Extract provided
There are several "developer" use cases:
- development to provide new features
- maintenance of existing and running app in prod
In maintenance use cases,it is very important to the developers to be as close as the production environment, and to be able to inject additional softwares for debugging are investigating things on top of the initial runtime env. For instance adding a Java VM agents, and/or connect to the runtime in debug mode.

On Tue, Dec 19, 2017 at 9:20 PM Gorkem Ercan <gorkem.ercan@xxxxxxxxx> wrote:


On 19 Dec 2017, at 2:38, Oleksandr Garagatyi wrote:

> What we have been discussing with Gorkem some time ago is a separation
> of
> development stack and user's application step.
> I believe it is something similar to what Mario says.
> My idea is that user doesn't want to describe his development
> environment,
> but wants to put his production environment and add some functionality
> provided by Che.

Listed records
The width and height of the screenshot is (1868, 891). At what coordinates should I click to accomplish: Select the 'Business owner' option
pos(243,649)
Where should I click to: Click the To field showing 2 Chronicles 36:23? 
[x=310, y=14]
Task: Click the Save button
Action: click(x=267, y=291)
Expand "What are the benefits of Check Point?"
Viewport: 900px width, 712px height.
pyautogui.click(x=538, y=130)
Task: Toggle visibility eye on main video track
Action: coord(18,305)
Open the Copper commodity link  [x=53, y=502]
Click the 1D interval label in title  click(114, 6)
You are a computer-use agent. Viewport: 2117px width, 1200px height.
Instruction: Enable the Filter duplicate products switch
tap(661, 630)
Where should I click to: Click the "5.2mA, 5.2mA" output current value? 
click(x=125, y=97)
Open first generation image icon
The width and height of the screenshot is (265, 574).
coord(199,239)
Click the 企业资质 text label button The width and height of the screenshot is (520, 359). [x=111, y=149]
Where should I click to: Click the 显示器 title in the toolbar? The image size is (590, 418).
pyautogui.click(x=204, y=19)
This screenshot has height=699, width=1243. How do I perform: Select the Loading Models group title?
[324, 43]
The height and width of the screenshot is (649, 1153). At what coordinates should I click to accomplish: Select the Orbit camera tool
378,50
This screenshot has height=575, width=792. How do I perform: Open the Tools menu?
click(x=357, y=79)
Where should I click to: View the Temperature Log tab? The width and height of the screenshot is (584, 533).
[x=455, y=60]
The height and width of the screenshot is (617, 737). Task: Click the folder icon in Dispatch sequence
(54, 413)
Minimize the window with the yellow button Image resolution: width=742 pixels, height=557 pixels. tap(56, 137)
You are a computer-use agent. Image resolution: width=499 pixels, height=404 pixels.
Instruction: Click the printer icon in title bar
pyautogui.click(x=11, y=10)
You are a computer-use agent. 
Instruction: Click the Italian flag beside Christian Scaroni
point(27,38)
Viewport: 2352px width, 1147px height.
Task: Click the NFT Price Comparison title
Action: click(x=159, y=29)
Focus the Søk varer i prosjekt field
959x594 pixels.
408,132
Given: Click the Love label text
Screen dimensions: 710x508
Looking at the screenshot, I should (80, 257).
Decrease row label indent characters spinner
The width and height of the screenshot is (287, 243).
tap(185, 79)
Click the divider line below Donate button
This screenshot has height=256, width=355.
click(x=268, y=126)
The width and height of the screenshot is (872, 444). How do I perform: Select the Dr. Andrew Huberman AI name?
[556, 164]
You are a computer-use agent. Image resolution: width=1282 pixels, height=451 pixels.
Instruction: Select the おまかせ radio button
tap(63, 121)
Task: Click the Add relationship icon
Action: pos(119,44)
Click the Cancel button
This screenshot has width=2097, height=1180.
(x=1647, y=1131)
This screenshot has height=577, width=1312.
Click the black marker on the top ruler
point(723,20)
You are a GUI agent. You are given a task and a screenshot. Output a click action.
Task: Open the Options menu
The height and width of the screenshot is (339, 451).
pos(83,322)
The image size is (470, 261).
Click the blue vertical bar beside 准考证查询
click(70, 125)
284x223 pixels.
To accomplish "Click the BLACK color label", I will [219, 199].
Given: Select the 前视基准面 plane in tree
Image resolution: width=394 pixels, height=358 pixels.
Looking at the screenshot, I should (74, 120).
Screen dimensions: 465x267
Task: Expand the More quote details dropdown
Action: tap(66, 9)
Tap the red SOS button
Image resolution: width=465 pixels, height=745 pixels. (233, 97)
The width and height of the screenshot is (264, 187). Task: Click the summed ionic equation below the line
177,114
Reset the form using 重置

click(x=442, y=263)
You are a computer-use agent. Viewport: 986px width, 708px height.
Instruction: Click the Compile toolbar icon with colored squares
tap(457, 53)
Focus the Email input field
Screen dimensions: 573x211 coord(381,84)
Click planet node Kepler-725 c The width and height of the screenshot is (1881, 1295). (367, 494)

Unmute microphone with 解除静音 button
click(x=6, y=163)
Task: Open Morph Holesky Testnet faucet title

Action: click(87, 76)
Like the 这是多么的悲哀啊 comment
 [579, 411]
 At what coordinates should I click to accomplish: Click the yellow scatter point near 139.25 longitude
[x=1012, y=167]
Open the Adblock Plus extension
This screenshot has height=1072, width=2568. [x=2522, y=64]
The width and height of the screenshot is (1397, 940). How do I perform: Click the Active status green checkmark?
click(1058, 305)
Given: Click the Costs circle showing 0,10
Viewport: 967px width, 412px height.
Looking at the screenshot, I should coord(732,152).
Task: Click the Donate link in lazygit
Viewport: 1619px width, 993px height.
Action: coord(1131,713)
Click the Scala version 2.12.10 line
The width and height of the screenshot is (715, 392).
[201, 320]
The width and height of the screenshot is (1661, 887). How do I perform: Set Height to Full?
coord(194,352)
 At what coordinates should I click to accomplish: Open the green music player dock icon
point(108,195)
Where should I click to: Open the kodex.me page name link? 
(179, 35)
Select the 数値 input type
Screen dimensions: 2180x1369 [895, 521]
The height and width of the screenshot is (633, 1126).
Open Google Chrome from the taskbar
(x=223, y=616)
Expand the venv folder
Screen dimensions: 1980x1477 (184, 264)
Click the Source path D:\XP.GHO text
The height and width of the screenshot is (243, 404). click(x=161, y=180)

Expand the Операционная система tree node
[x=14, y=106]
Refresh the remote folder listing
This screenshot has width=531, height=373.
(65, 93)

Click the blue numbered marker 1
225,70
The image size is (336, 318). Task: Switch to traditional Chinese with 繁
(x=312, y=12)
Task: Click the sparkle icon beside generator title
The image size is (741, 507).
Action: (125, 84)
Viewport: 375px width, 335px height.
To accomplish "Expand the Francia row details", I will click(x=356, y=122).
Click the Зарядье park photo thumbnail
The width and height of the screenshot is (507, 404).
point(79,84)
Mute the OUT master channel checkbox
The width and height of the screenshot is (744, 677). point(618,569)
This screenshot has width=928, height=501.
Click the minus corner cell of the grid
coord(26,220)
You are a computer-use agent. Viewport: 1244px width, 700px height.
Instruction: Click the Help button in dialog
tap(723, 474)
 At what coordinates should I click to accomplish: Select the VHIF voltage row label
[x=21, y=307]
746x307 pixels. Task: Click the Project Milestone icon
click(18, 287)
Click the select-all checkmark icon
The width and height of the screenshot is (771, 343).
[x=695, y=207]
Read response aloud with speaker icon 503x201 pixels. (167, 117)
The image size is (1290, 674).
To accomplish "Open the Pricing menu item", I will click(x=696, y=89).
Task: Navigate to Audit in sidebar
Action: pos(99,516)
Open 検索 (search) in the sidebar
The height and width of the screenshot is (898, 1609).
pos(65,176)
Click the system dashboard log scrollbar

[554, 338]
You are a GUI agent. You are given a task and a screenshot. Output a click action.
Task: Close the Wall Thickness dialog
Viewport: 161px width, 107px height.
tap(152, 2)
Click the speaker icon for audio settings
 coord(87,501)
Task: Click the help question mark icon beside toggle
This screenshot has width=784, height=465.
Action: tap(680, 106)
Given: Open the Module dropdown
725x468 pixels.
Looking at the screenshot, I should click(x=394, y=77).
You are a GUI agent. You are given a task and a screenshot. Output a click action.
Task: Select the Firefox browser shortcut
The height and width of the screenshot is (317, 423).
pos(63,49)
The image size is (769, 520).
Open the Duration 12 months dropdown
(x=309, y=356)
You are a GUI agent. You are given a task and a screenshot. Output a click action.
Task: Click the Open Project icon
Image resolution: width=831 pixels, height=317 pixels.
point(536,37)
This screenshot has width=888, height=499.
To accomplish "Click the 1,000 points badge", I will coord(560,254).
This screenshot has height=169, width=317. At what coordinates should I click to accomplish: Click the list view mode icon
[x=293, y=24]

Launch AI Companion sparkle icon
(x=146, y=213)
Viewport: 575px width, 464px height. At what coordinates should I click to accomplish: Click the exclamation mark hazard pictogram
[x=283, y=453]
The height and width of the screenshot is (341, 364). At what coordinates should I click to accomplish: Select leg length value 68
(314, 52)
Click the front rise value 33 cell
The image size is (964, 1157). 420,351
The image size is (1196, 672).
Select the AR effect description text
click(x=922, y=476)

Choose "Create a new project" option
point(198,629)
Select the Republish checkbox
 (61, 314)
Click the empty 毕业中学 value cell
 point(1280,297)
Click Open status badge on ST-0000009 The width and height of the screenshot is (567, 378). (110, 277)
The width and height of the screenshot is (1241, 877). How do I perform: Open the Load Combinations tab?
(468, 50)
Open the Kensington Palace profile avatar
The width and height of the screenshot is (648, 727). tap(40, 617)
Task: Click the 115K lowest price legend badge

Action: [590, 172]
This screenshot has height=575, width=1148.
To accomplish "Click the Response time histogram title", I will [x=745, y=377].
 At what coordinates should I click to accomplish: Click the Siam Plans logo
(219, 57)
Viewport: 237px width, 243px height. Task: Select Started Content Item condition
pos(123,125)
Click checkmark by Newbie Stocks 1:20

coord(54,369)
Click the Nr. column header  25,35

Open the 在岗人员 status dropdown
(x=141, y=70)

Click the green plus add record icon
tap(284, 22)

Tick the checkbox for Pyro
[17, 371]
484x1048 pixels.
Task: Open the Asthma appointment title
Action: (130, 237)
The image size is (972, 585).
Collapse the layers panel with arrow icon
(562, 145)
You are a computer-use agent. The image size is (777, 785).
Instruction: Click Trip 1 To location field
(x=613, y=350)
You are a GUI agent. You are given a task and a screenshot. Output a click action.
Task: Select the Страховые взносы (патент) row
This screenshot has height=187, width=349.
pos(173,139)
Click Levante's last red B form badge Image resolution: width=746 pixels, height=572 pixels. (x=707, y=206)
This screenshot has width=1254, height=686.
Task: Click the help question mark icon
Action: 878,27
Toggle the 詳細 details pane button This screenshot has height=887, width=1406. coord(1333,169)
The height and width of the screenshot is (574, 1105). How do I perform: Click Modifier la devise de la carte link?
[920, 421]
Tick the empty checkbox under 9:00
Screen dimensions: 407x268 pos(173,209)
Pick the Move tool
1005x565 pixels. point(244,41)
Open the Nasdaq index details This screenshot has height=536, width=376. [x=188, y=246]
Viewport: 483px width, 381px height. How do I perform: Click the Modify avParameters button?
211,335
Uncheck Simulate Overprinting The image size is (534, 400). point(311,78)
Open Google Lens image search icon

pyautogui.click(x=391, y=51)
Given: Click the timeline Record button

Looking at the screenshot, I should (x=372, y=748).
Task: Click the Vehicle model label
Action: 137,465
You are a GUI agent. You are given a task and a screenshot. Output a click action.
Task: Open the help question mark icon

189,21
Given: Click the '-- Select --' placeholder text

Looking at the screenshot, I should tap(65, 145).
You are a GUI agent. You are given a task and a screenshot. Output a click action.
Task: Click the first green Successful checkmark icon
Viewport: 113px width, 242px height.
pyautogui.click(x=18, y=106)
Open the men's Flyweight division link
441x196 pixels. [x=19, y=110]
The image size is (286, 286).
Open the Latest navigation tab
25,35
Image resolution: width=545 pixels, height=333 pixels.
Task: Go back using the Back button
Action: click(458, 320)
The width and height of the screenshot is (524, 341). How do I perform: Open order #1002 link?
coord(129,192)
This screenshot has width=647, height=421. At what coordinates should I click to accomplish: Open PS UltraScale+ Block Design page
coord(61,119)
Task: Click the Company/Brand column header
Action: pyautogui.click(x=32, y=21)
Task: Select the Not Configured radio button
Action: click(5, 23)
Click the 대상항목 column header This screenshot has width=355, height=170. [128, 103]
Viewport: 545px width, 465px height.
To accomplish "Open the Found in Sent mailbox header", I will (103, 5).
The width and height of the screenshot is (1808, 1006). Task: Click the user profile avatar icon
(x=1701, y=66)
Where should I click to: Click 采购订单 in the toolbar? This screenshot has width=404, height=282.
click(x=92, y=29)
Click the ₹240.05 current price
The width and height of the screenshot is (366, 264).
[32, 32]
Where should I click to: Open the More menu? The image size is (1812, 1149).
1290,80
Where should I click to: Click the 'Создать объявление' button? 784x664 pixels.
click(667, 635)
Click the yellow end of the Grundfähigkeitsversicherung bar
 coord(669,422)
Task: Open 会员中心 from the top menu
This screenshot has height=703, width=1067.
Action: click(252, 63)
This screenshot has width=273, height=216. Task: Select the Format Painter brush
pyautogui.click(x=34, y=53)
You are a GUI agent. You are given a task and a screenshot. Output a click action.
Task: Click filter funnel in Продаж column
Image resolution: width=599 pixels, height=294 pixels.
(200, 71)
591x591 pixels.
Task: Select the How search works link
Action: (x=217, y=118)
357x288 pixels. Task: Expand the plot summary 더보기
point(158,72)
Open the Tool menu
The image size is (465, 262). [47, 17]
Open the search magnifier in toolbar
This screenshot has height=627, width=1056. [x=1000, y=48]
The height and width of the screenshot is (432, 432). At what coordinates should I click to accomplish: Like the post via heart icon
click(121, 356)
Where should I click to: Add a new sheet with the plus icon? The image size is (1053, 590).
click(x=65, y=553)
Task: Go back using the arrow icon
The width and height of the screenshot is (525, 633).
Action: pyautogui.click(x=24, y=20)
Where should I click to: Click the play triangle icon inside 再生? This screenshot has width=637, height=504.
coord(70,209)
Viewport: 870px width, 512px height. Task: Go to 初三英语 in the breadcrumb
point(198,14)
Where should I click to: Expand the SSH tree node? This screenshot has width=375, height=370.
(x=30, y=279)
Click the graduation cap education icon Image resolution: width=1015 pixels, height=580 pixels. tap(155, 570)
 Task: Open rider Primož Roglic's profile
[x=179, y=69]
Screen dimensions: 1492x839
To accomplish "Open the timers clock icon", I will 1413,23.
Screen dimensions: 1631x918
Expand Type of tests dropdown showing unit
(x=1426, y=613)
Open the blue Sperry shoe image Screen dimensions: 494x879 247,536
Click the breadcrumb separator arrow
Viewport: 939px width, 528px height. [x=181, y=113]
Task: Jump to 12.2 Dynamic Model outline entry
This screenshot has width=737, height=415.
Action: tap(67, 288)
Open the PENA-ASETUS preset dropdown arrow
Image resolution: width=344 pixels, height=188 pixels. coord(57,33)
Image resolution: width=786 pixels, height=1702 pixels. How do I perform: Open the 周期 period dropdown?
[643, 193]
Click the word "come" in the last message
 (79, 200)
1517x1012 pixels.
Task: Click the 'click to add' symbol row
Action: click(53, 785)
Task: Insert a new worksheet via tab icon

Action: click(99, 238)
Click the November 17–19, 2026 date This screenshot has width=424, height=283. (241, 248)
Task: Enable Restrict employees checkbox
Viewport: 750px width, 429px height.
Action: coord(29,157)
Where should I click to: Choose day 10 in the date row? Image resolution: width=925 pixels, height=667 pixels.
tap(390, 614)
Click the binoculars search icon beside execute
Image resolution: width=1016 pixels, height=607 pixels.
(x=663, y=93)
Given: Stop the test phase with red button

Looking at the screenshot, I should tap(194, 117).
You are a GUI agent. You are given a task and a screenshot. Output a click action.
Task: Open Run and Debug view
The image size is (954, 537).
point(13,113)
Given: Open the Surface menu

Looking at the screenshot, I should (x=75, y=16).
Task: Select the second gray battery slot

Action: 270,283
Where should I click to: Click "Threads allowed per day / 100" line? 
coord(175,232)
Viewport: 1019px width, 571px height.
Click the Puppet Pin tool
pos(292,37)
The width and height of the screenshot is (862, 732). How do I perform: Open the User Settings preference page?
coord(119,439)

To be done
1/ In the mailing-list excerpt on developer use cases, what examples are given of additional software developers may need to inject for debugging on top of the runtime environment?
2/ Carry the mailing-list excerpt on developer use cases forward from its final line, keeping the same quoted-reply style.
The records have no connection to the text.

Written answers
1/ Adding Java VM agents and/or connecting to the runtime in debug mode.

2/
> For example, a user has prod with a spring boot app and DB. He wants
> to
> open Che and put his compose/k8s recipe to create workspace and choose
> what
> he needs java support, visual tool for querying the DB, maven,
> terminal to
> call maven and git operations, etc. Then Che should do some magic to
> provide a workspace with all of these components merged somehow.
> What would be needed for the user next is an ability to redeploy his
> app
> after he changed sources. And this redeploys should not (if possible)
> involve running spring boot app inside of development containers t
> deliver
> sources. Delivering sources should be a problem for a tool, aka Che,
> not
> the user. It is the place where those build container (s2i) are
> needed.
> I understand that this is a major change, but this would provide much
> better UX and would behave in a quite an intuitive way for a user.

+1

When developers have their own existing images or when they use a
service that generates codes and image definitions.
Che is not the easiest to work with. We need to eliminate this step of
workspaces.

OTOH when a developer starts with Che stack and define his/her
workspace, we are more helpful with the workspace.
However, what the user is creating in this case is also his/her runtime
environment. I think we should also acknowledge that
and Che should become a tool for defining runtime in addition to
workspace.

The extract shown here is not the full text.